En définitive, The Hole est une très belle oeuvre qui prend place dans une ville fantôme dont on ne voit que les intérieurs. Toutefois, Tsai Ming-liang parvient à rendre ce sentiment de désertion. Ce couple, il nous le montre comme des êtres seuls et abandonnés à eux-mêmes. Les derniers à vivre dans un amas de béton abandonné au temps grisâtre que la comédie musicale ponctue de couleur. Abandonnés au vide comme s’ils étaient seuls au monde. Des naufragés perdus dans une fin de monde aux allures apocalyptiques.
I.D.
3 commentaires:
Bon souvenir de ce film vu au cinéma. On ressentait presque physiquement le désespoir de cet immeuble grisou et l'humidité qui se rependait partout. A côté de cela les inetrludes musicaux étaient de véritables bouées de sauvetage. Dans mon souvenir, c'est un peu la même chose avec la Saveur de la Pastèque (les scènes chaudes en plus).
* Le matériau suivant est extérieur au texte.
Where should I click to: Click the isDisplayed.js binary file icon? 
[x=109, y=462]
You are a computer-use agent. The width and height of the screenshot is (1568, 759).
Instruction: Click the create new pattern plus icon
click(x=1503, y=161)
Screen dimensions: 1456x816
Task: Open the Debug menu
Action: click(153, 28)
Nous avons connu la même immersion alors. J'aime également le contraste saisissant qui existe entre le côté mort d'une vie en vase clos (l'immeuble, ses vies) et les pointes colorés (chants/danses) qui oxygènent l'ensemble.
Aaaah "La Saveur de la Pastèque"... de grands moments salaces. Je ne vois plus les pastèques de la même façon depuis ce jour où je suis tombé sur ce film. Il aura bientôt son billet.
Tres bon film! Je l'ai vu il y a 3 mois seulement!